DATASET RECORDS:
■ ■ ■ ■
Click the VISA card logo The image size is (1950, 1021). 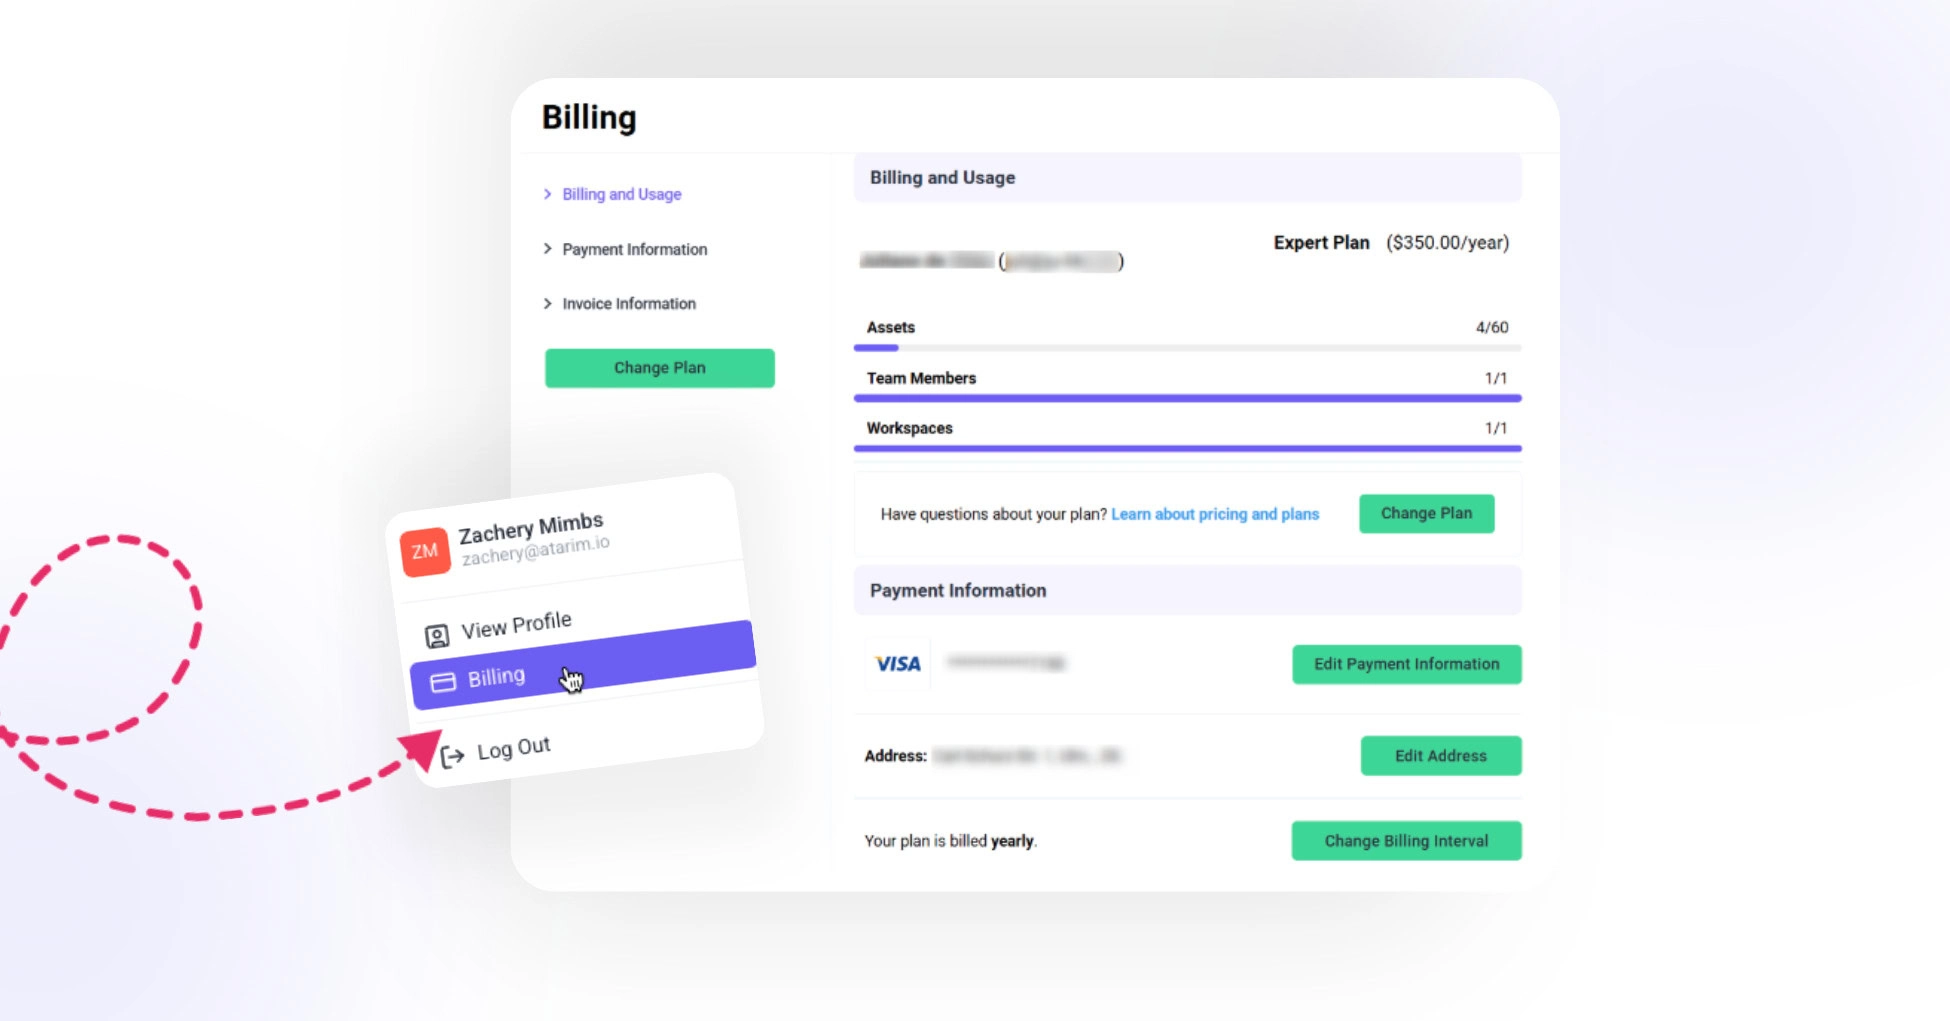897,664
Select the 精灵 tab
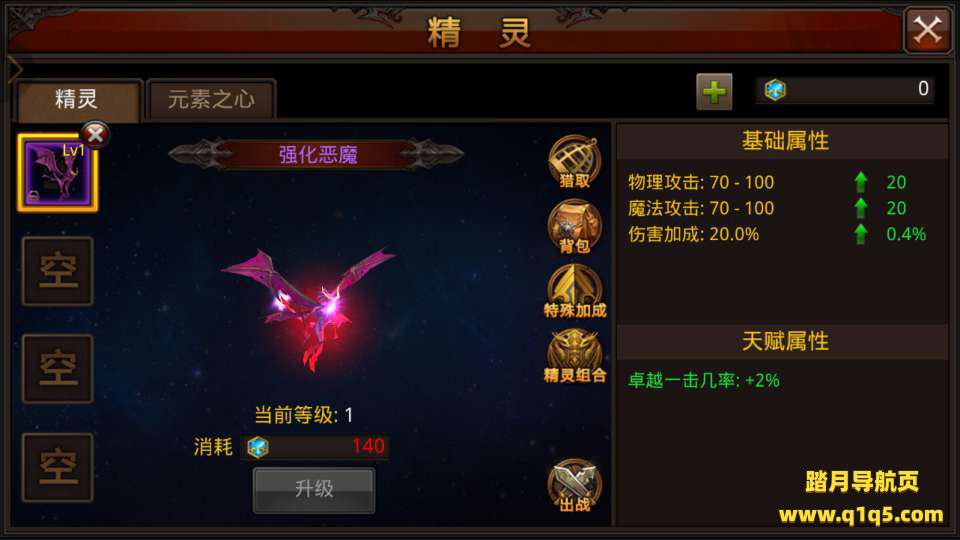 click(x=77, y=99)
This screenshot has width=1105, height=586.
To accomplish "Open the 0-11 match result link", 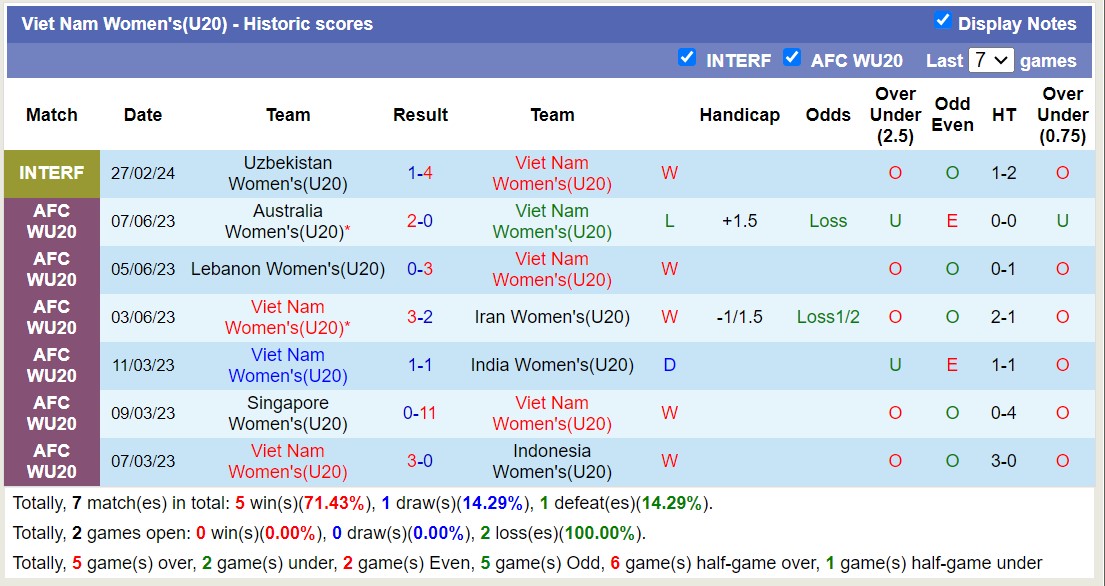I will [420, 413].
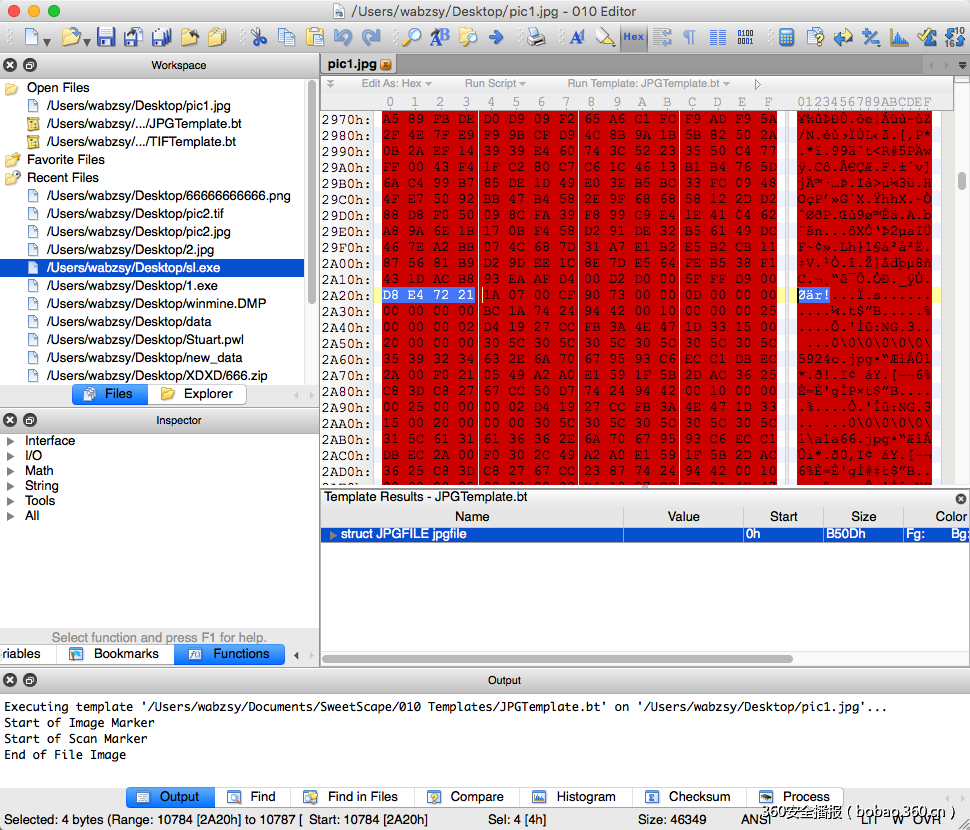Select sl.exe in Recent Files
This screenshot has width=970, height=830.
133,268
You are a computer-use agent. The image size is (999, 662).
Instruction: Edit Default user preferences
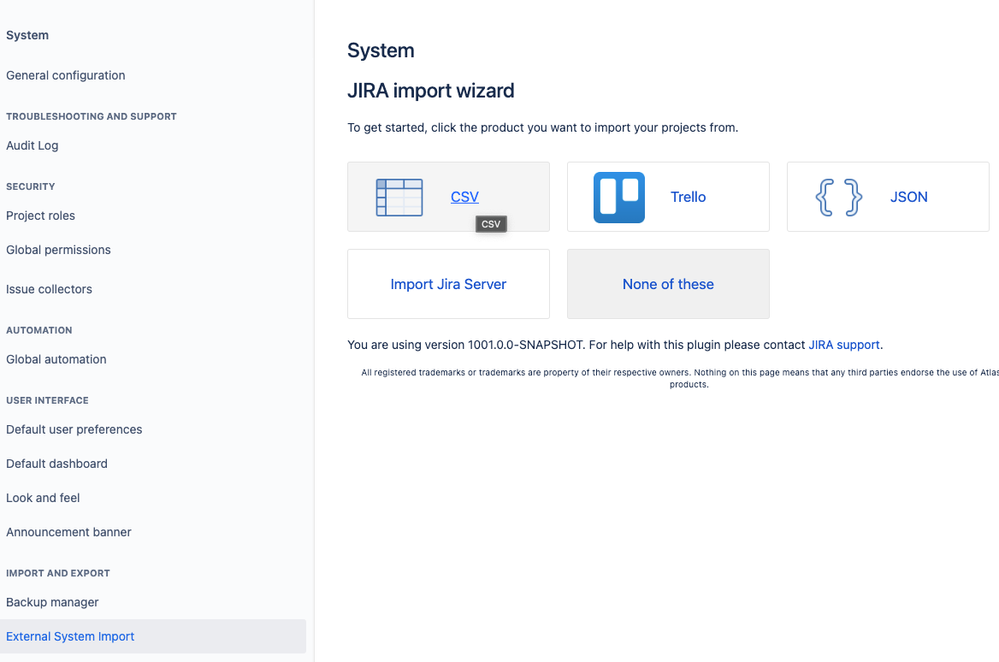pos(74,428)
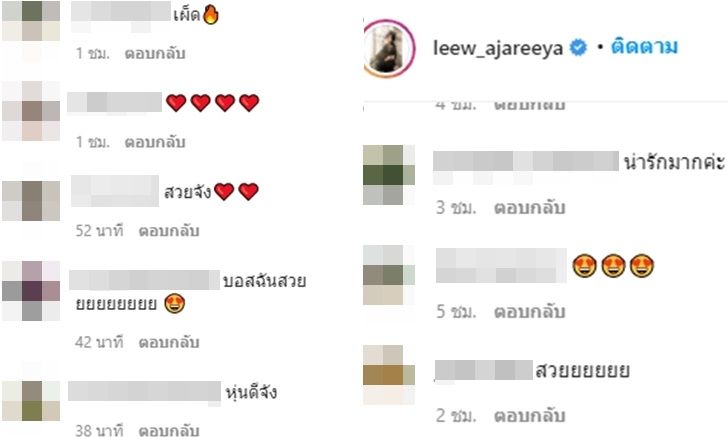Reply to the three heart-eyes comment
This screenshot has width=728, height=437.
pos(529,312)
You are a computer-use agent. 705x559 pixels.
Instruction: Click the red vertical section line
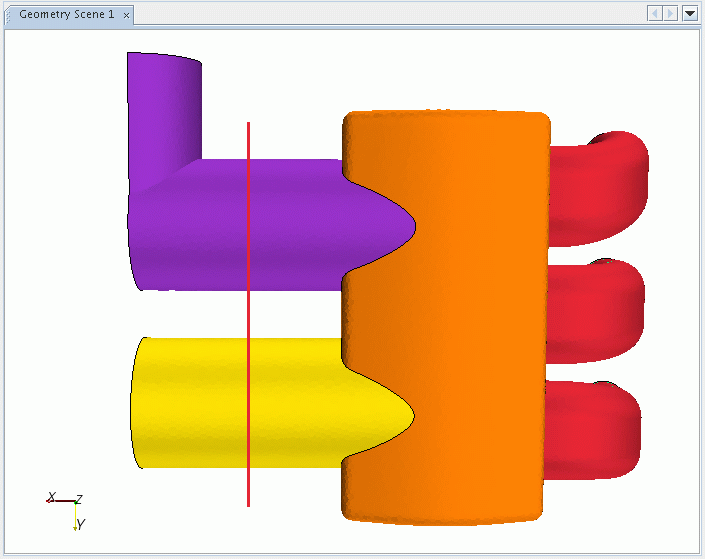pos(248,310)
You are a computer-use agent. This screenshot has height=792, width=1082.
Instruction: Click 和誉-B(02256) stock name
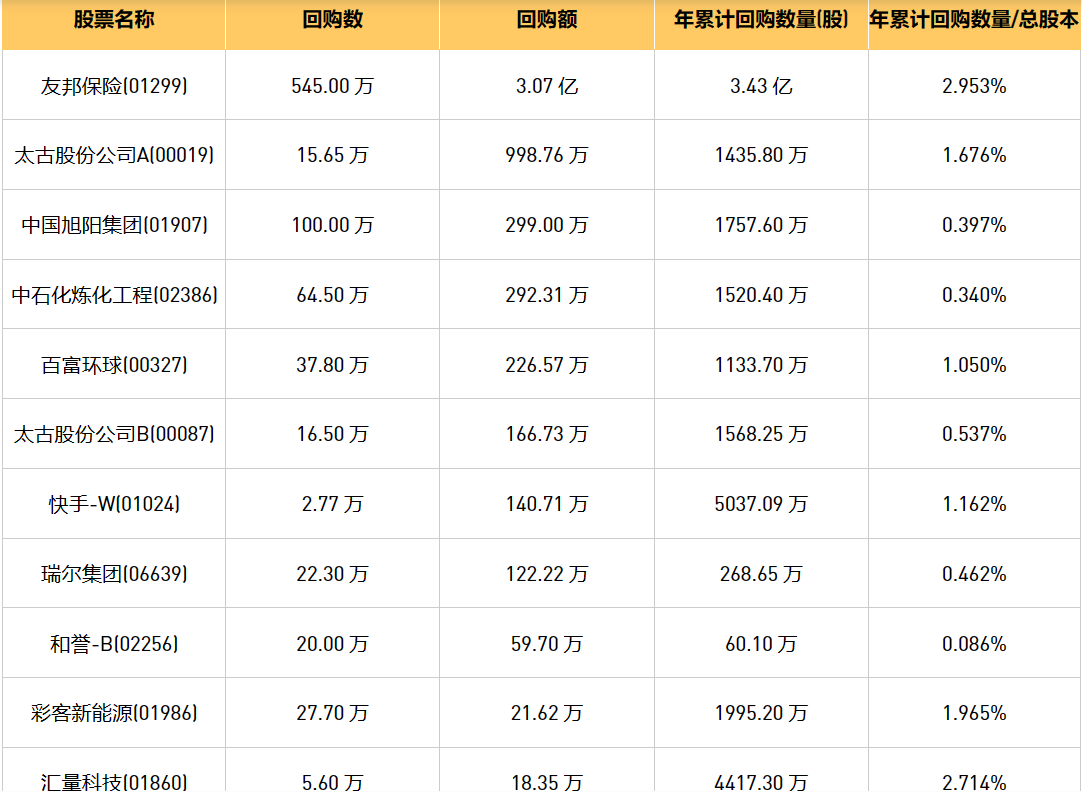click(114, 644)
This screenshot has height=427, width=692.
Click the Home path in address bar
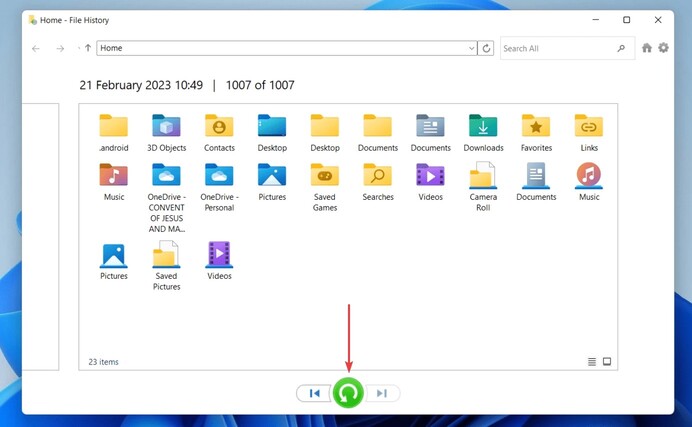click(112, 48)
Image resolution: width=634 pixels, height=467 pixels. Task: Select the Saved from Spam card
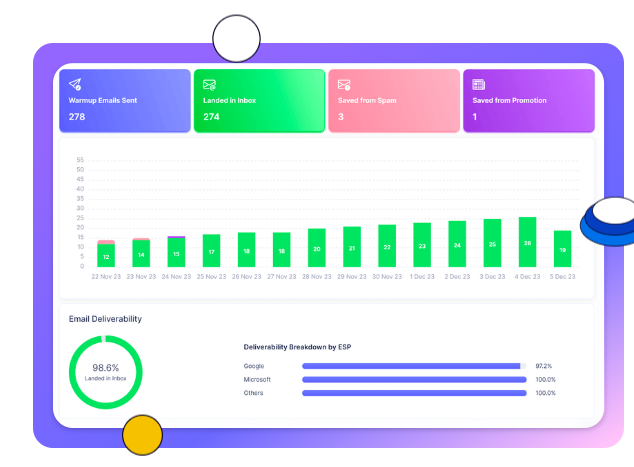(x=393, y=101)
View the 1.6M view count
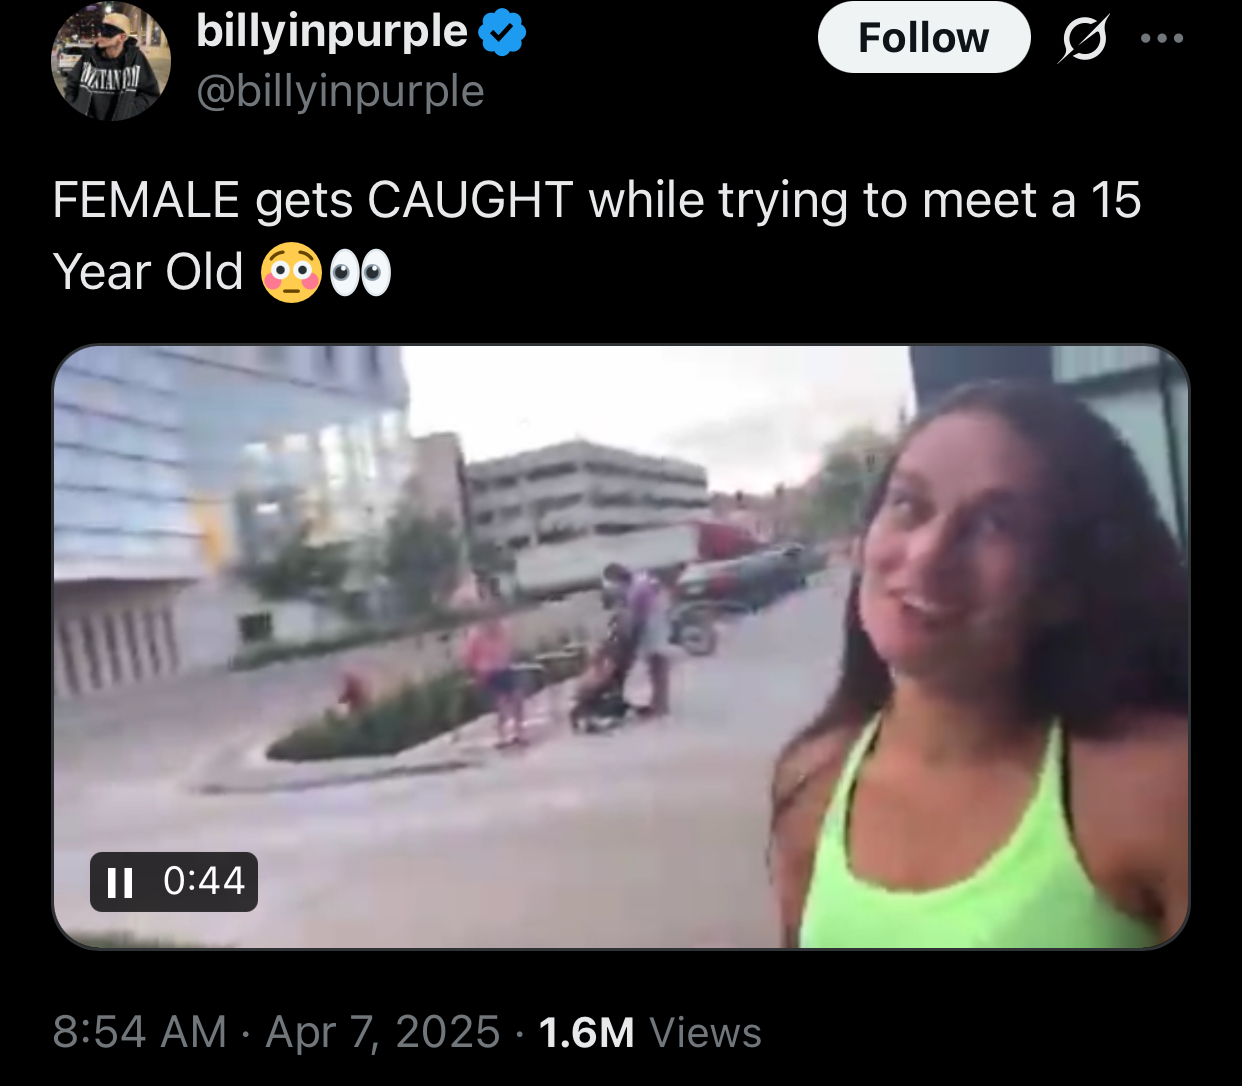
■ ■ ■ ■
ASSIGNMENT: Find the string "computer" in the data. Report each line it appears in.

RESULT:
You are a computer-use agent. The image size is (999, 662).
You are a computer-use agent. 705x559 pixels.
You are a computer-use agent. This screenshot has height=792, width=1082.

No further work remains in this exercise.